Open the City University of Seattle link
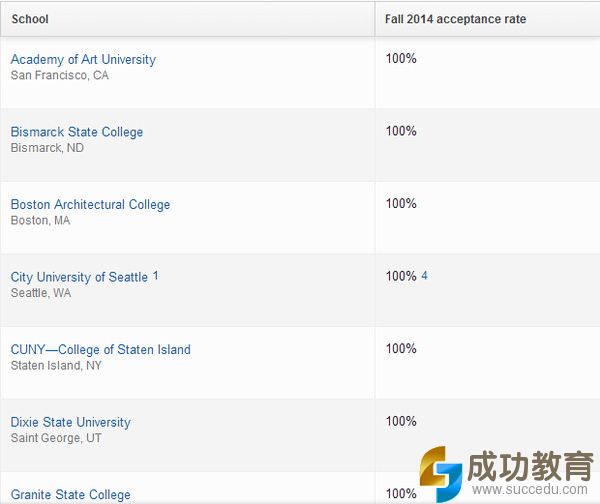point(79,277)

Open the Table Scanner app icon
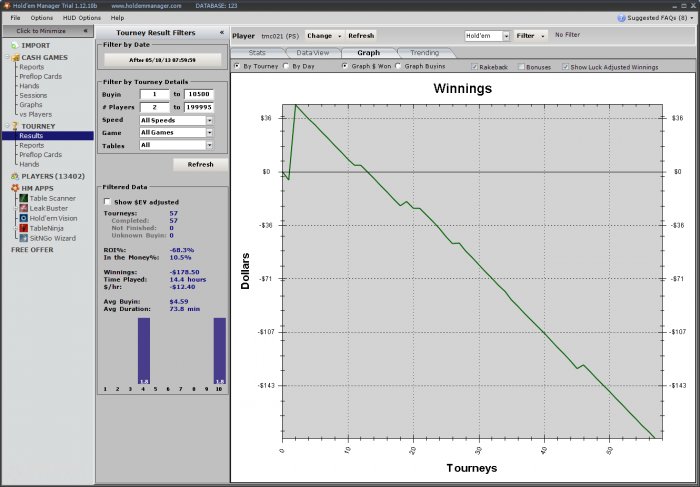[x=22, y=197]
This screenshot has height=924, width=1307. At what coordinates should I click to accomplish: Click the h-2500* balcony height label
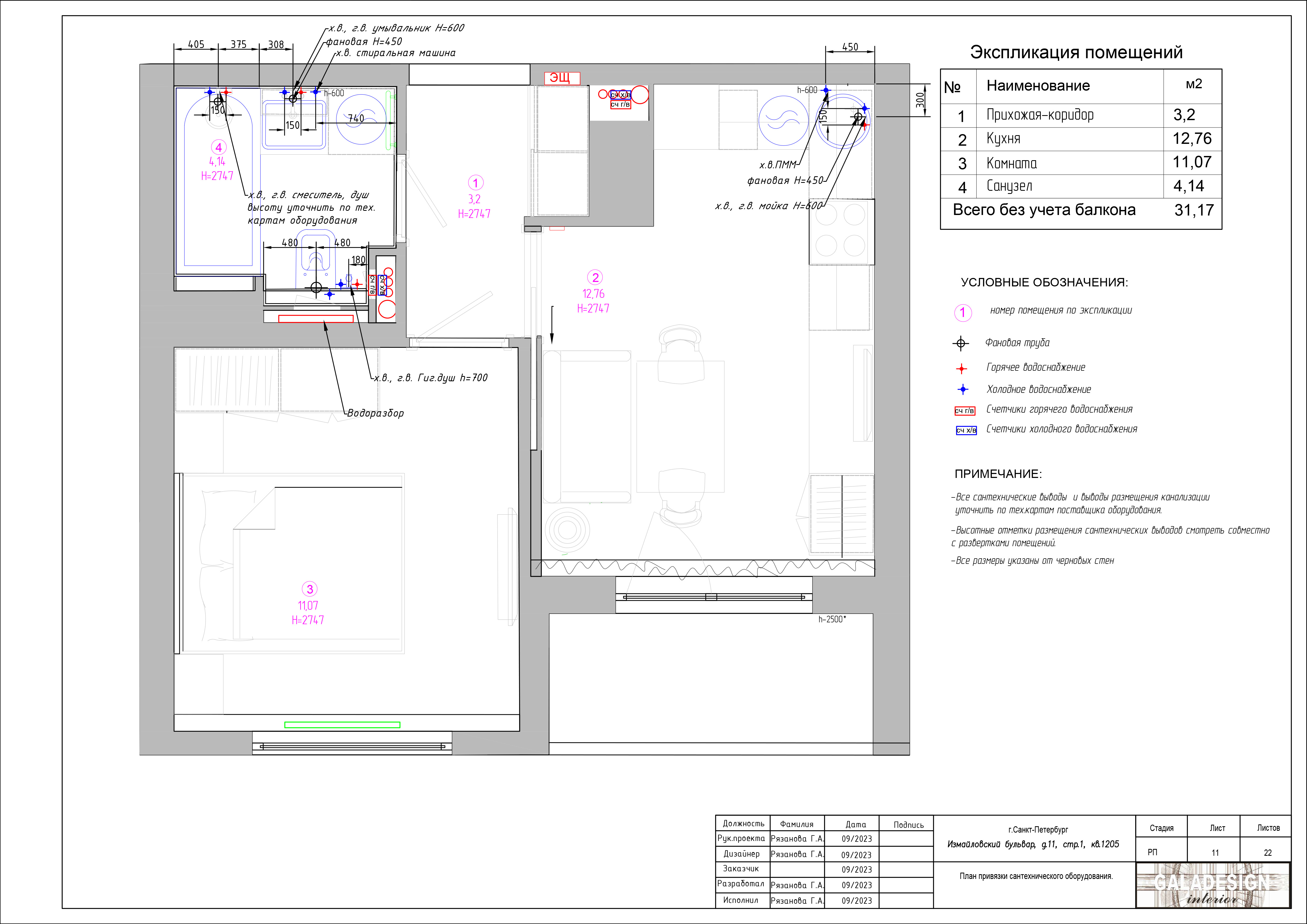[832, 619]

════════

*What the exercise asks*.
In your copy, every entry above must match word for word, and no picture may appear.

*Result*.
Open the City University of Seattle link
point(79,277)

Open the Table Scanner app icon
[x=22, y=197]
This screenshot has height=924, width=1307. At what coordinates should I click to accomplish: Click the h-2500* balcony height label
[832, 619]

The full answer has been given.